Working together on infrastructure is difficult when Russia sees every new project through a national lens while China views it as a building block in a Polar Silk Road, an initiative Russia cannot help but be wary of in its multilateralism.
Russia’s break with the West and increased economic dependence on China has not smoothed over these tensions, even after repeated commitments by Vladimir Putin and Xi Jinping to strengthen cooperation in the Arctic, and the establishment of a bilateral Subcommission on Cooperation on the Northern Sea Route.
Since 2022, Beijing has taken the same stance on the Arctic as it has on the war in Ukraine as a whole: neither condemning nor supporting Moscow.

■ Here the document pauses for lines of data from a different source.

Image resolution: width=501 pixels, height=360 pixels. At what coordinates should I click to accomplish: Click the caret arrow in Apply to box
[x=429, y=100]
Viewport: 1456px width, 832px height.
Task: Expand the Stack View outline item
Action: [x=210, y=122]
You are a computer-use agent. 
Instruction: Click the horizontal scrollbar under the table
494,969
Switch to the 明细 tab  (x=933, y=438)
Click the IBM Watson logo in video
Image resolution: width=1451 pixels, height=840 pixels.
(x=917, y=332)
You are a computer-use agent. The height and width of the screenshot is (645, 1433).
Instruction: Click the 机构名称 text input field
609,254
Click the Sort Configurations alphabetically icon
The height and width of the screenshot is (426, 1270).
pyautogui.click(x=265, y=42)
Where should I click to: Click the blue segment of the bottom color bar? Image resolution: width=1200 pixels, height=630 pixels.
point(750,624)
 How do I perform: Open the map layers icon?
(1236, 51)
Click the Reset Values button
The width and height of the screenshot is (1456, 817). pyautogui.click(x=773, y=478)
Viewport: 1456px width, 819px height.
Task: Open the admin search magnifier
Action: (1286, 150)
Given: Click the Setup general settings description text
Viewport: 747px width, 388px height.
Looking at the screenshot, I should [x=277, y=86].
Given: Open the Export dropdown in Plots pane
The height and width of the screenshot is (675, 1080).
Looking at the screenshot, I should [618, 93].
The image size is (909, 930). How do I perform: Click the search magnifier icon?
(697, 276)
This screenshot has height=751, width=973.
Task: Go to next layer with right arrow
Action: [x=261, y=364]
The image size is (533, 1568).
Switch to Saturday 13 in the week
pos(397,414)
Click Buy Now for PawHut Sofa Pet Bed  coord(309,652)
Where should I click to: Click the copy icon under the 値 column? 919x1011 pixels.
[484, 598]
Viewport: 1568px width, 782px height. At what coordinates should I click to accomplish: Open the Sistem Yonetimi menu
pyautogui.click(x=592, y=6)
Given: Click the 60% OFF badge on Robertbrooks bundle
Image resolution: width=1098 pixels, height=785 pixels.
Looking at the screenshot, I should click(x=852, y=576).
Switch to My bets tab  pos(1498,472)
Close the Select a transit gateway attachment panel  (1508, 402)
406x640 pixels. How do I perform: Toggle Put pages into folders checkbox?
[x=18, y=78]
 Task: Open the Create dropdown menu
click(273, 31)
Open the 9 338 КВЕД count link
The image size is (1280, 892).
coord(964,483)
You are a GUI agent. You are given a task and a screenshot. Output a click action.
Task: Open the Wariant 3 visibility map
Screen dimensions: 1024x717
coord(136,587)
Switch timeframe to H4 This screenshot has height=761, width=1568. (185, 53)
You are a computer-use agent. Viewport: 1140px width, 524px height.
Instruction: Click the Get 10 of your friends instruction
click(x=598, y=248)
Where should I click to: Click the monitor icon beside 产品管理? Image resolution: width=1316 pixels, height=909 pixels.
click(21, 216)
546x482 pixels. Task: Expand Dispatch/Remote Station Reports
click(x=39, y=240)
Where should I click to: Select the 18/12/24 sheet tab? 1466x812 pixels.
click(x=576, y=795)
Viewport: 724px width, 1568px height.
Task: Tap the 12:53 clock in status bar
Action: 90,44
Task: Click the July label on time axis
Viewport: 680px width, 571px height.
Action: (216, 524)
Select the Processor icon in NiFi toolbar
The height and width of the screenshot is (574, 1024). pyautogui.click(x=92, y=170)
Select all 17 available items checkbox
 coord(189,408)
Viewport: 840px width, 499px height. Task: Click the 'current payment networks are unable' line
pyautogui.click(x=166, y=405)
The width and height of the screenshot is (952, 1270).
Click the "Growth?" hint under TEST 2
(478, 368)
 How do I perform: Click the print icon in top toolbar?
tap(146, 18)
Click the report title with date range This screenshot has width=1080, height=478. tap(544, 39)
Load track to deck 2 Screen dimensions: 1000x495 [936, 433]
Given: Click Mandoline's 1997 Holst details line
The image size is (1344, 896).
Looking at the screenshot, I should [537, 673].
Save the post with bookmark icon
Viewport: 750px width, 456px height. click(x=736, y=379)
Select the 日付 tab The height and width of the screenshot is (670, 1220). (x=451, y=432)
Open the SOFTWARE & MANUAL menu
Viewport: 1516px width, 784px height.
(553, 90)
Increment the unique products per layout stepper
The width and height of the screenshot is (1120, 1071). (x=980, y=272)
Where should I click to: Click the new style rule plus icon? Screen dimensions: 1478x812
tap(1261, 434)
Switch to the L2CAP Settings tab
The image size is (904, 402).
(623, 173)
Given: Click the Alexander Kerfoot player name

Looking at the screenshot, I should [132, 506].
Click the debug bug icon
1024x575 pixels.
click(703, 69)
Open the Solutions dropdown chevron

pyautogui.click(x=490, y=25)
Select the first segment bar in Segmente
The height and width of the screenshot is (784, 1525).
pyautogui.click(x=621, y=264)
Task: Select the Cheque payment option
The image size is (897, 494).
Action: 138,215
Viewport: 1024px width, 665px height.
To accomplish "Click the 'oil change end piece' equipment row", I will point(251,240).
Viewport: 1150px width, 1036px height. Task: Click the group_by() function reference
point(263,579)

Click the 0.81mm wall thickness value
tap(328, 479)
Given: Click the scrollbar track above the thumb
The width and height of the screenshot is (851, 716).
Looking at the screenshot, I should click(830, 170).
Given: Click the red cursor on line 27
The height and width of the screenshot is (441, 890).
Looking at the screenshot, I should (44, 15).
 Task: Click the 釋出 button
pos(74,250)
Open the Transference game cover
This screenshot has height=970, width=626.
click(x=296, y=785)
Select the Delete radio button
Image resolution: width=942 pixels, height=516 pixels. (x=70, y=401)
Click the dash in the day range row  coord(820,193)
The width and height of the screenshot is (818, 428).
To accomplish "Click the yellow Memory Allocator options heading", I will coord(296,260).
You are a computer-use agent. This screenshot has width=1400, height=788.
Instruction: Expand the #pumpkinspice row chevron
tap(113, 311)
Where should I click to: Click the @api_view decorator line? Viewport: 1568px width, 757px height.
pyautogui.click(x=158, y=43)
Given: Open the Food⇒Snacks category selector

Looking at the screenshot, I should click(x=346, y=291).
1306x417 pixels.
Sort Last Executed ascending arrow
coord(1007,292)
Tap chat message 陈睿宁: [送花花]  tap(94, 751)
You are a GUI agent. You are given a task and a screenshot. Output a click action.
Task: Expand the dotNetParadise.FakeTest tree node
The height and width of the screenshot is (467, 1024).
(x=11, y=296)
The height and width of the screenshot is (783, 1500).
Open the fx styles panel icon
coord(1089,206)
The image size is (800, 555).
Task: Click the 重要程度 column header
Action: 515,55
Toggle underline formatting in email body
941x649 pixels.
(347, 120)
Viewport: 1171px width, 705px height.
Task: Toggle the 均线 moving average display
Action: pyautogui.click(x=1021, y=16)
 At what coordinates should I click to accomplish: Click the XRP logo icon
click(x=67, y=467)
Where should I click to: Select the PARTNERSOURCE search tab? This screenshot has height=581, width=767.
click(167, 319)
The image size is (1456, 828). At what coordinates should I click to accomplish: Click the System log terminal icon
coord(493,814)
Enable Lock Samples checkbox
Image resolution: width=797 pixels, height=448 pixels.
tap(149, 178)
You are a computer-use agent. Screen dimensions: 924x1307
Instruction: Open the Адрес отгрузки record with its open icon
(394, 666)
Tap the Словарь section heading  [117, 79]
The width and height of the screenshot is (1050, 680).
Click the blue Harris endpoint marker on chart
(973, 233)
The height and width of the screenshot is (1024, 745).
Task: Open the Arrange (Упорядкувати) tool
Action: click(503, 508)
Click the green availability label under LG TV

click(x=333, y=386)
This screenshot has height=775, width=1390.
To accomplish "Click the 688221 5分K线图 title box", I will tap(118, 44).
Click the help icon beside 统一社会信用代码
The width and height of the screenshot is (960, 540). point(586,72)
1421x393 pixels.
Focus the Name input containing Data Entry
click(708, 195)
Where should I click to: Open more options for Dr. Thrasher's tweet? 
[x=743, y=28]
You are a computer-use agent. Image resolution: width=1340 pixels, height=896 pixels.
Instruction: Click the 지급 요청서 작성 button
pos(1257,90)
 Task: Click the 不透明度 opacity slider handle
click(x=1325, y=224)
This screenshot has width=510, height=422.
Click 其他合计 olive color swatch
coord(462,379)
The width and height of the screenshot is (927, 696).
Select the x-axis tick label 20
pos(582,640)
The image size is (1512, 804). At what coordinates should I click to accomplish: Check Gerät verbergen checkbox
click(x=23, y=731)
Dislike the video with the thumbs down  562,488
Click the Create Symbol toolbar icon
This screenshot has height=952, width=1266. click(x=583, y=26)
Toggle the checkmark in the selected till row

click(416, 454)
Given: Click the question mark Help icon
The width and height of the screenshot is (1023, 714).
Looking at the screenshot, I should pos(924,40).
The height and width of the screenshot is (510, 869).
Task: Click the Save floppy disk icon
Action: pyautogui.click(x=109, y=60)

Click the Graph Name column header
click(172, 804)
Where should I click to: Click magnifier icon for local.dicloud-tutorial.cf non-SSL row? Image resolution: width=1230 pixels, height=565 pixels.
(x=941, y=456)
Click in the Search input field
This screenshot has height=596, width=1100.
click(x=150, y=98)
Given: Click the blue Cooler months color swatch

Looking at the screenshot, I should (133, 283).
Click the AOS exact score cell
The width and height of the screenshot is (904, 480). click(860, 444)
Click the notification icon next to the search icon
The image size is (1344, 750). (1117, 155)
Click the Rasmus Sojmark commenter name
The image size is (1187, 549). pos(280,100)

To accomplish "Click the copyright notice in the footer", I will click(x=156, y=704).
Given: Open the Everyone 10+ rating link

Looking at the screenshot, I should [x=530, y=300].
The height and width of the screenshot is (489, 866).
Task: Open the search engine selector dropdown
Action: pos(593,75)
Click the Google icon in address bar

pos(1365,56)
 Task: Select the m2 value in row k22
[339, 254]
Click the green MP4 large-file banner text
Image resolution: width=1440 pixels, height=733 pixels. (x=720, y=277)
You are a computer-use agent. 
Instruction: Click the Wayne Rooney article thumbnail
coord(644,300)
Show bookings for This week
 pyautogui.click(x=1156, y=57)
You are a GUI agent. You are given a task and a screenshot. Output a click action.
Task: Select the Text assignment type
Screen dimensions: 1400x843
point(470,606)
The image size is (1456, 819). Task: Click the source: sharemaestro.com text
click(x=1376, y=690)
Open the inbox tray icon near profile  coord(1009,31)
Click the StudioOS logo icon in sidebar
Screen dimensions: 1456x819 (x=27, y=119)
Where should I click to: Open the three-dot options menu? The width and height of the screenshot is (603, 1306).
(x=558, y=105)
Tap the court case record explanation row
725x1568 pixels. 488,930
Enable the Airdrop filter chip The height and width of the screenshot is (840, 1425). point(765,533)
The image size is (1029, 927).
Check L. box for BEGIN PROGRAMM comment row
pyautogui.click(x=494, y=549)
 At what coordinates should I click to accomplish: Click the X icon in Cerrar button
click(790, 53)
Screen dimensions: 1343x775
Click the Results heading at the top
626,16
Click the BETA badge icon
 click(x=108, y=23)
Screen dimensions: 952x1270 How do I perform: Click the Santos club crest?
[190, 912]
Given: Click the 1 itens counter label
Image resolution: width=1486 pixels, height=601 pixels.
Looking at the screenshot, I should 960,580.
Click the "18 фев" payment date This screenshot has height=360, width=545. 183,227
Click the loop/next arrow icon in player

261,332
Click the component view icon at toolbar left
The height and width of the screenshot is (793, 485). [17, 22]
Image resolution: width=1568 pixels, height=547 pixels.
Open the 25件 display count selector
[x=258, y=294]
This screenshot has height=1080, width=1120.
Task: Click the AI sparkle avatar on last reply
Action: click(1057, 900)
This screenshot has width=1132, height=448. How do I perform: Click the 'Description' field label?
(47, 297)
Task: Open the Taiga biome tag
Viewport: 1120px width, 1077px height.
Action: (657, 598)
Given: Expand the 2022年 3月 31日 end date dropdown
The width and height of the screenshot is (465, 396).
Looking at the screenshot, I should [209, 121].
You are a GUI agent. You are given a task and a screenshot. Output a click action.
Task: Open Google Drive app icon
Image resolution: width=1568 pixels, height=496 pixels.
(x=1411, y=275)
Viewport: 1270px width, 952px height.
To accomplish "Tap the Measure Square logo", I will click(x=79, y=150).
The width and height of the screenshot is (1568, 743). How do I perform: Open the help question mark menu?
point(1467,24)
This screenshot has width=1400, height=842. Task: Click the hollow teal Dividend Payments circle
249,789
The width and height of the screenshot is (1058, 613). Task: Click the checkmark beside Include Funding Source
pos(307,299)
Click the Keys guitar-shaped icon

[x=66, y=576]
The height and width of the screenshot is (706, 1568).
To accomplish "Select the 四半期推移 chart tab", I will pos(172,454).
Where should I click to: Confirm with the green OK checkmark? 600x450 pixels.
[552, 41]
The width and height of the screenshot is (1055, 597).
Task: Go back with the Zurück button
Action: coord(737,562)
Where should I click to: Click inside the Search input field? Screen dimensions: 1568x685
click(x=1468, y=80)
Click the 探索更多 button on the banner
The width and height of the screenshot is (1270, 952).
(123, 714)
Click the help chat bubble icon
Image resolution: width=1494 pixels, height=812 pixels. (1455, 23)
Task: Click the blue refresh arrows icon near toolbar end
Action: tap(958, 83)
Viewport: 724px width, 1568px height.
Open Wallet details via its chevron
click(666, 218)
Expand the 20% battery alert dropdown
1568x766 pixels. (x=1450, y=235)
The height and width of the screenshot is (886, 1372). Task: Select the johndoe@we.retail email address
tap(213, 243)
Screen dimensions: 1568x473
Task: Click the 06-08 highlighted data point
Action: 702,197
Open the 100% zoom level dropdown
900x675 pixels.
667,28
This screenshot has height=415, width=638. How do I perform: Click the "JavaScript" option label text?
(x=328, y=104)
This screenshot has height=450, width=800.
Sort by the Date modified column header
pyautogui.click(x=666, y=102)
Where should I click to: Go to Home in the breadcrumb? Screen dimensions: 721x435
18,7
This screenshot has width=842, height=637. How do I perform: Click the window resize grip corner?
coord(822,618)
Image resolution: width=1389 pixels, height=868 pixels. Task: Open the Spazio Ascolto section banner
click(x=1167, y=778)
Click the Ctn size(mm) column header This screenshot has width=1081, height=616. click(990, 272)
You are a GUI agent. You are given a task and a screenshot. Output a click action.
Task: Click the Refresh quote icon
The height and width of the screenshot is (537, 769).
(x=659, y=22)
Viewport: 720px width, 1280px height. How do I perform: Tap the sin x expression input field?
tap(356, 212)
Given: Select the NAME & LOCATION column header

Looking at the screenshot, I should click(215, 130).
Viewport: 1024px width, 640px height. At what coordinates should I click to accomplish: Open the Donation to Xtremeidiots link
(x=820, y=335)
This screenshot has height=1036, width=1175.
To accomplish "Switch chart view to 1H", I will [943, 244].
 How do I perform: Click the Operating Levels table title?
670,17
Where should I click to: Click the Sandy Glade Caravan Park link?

Following the invasion, the seven other members of the Arctic Council refused to attend any meetings chaired by Russia, leading China to declare that it saw no point in excluding Russia and suspend its own participation in the organization.
China took the same approach to economic cooperation, continuing to work with Russia on energy and infrastructure projects—until that ceased to be viable. The story of Arctic LNG 2 is indicative. In April 2019, two Chinese oil majors agreed to acquire a combined 20 percent stake in the project, instantly making Beijing Arctic LNG 2’s largest investor. But in December 2023, CNPC and CNOOC pulled out of the project in response to the tightening of U.S. sanctions.
Between 2022 and 2023, Novatek, the Russian LNG producer behind Arctic LNG 2, ordered gas turbine equipment and other technology from China for the project. Beijing resisted U.S. pressure and continued to fulfill these orders until January 2025, when sanctions imposed in the final days of Joe Biden’s presidency brought everything to a halt.
Russia and China play up their scientific and cultural cooperation on Arctic issues, but their practical use has been doubtful. While academic contacts are often cited as a success story for Russia and China, they grew less frequent after February 2022. Chinese students still attend academic conferences in Russia, and joint expeditions to the Arctic continue, but these initiatives do little to meaningfully deepen Sino-Russian cooperation on regional issues.
The fact is that expectations that China might expand its presence in the Arctic through partnership with Russia have not been fulfilled. For Beijing, the priority remains having the freedom to work with all the Arctic’s interested parties. As such, while China continued to fulfill Russia’s technology orders for energy projects in the Arctic and import energy from the region, it has refrained from investing further in Russia’s Arctic initiatives out of fear of sanctions.
China genuinely values its relationships with the Arctic’s other powers, and does not want to risk alienating them by getting overly close to Russia. Since becoming an Arctic Council observer, Beijing has looked for opportunities to work not only with Moscow but also with others in the region, including Iceland and Norway. Admittedly, its proposals are given less and less consideration nowadays, with national security concerns usually cited as the reason.
Despite these setbacks, China remains set on the internationalization of Arctic projects and committed to multilateralism in the region. With war raging, Russia is less likely than ever to help China in this endeavor.
Claiming neutrality while simultaneously developing relations with Russia, China has taken a wait-and-see position toward its strategic partner, with respect to the Arctic as well as in general. And as Beijing waits for the resolution of Russia’s conflict with the West, it continues to take what it can from Moscow, starting with its know-how—by now a familiar dynamic in their relationship.